探査機は、南部スリハリコタにあるインド宇宙研究機関(ISRO)のサティシュダワン宇宙センターから国産ロケットで打ち上げる。11月8日に月上空100キロの軌道に入り、2年にわたり観測。水の探査やウラン、トリウムといった鉱物の分布データなどを集める。
11の観測機器のうち五つが国産で、月面に衝突させて軟着陸に必要な技術などを調べる「月衝突装置(MIP)」が注目の的だ。残る六つの機器は米国航空宇宙局(NASA)やESA、ブルガリアが提供した。
同宇宙センターのプラサド副所長は「多くの資源があるかもしれないし、他の惑星探査への基地にもなりうる」と話し、資源獲得などに向けた国際競争に本格参入する姿勢を明確にした。
月探査は最近ではESAや日本、中国が無人探査機を打ち上げ、来年に米国、12年にはロシアも続く予定。

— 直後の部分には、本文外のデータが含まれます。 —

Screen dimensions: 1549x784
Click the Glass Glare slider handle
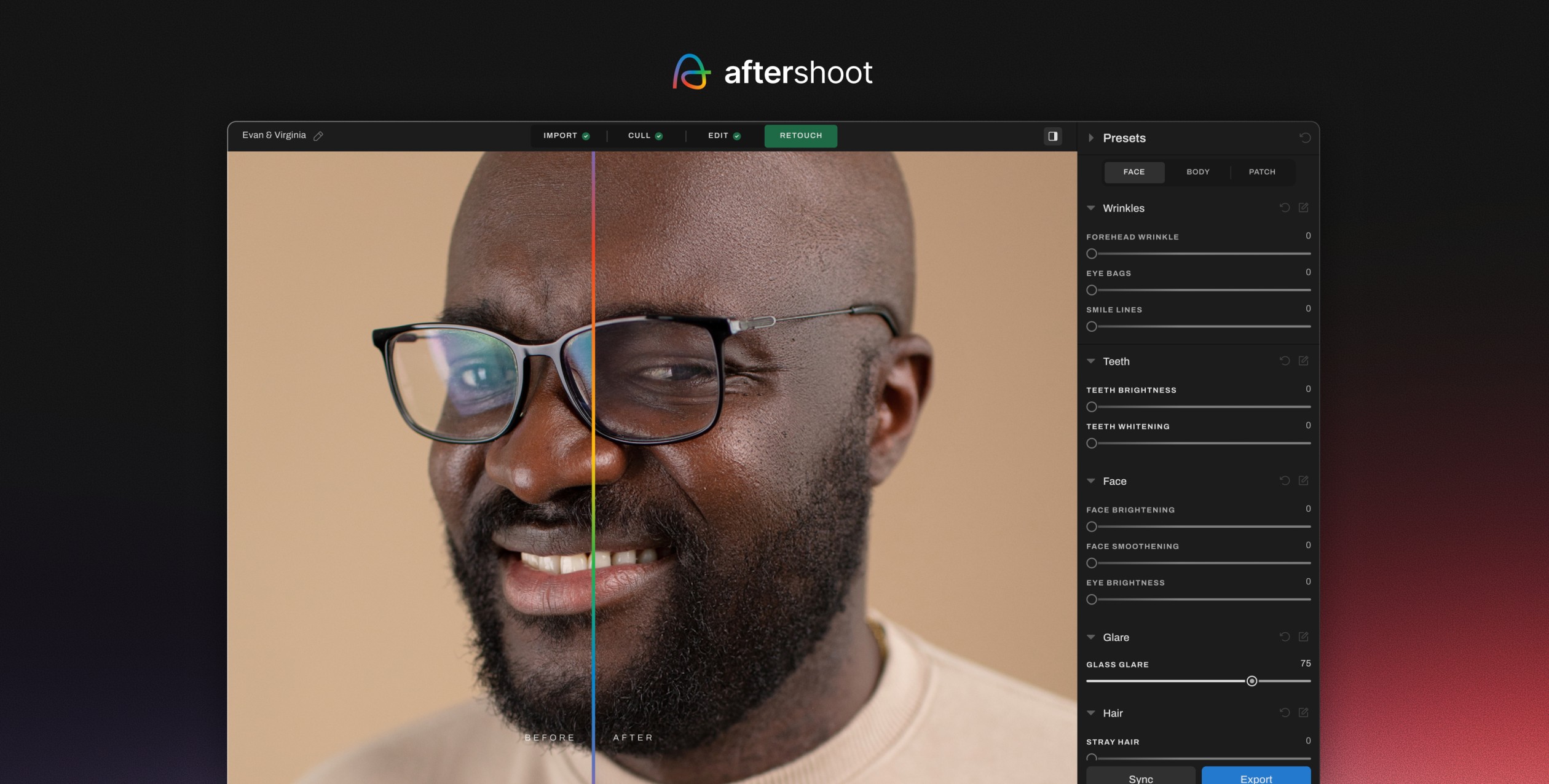[1251, 681]
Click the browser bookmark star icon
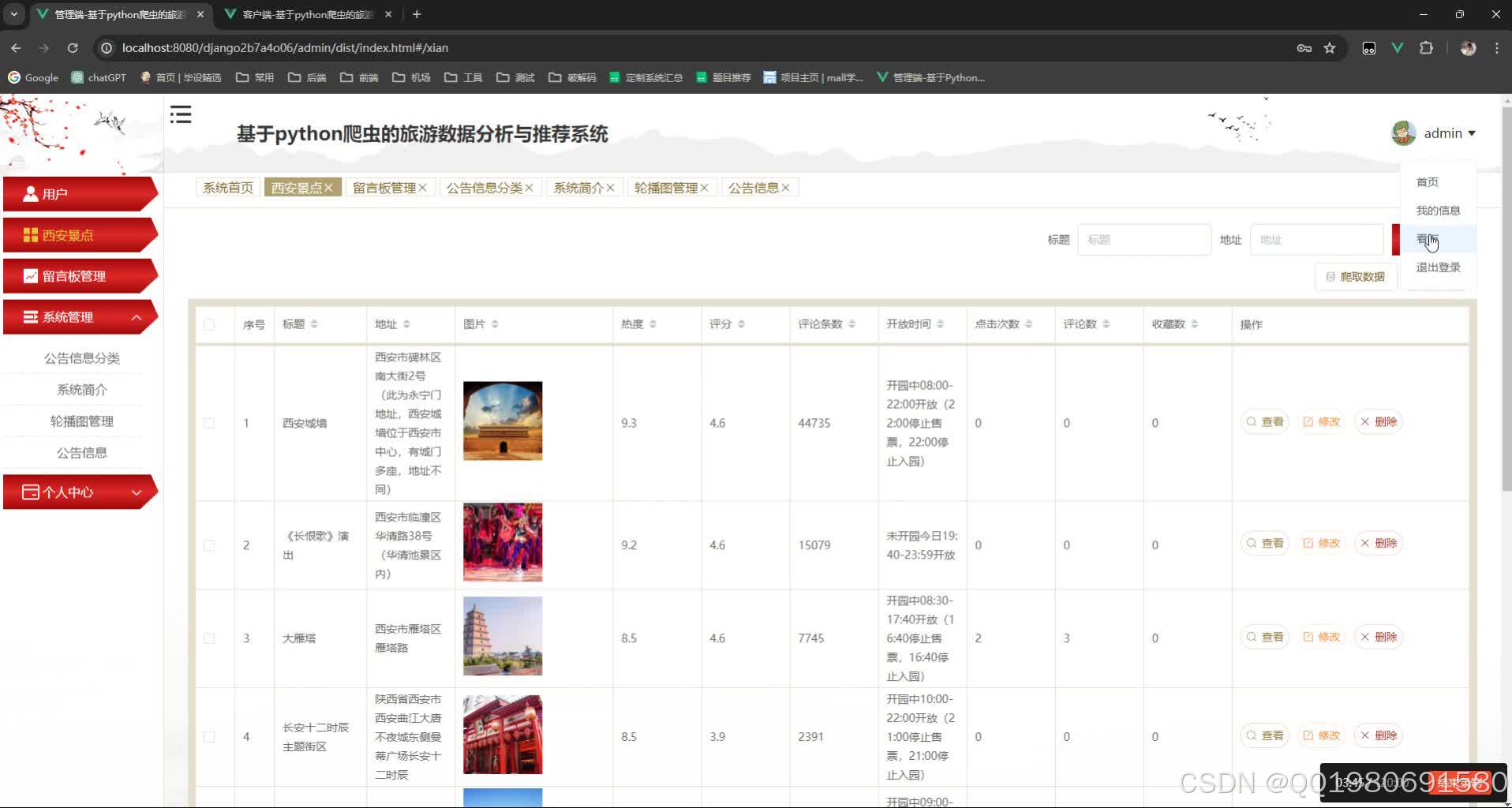The width and height of the screenshot is (1512, 808). tap(1330, 48)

韓国も打ち上げを目指しており、競争は激化の一途だ。「月の資源は人類の共有財産」とする月協定はあるが、批准したのは独自の探査計画がない13カ国に過ぎない。
インドの今年度の宇宙開発予算は407億ルピー(約850億円)。11〜12年にロシアと共同で月に探査車を上陸させ、15年までには有人の宇宙飛行も目指す。月の有人探査や火星探査の構想もある。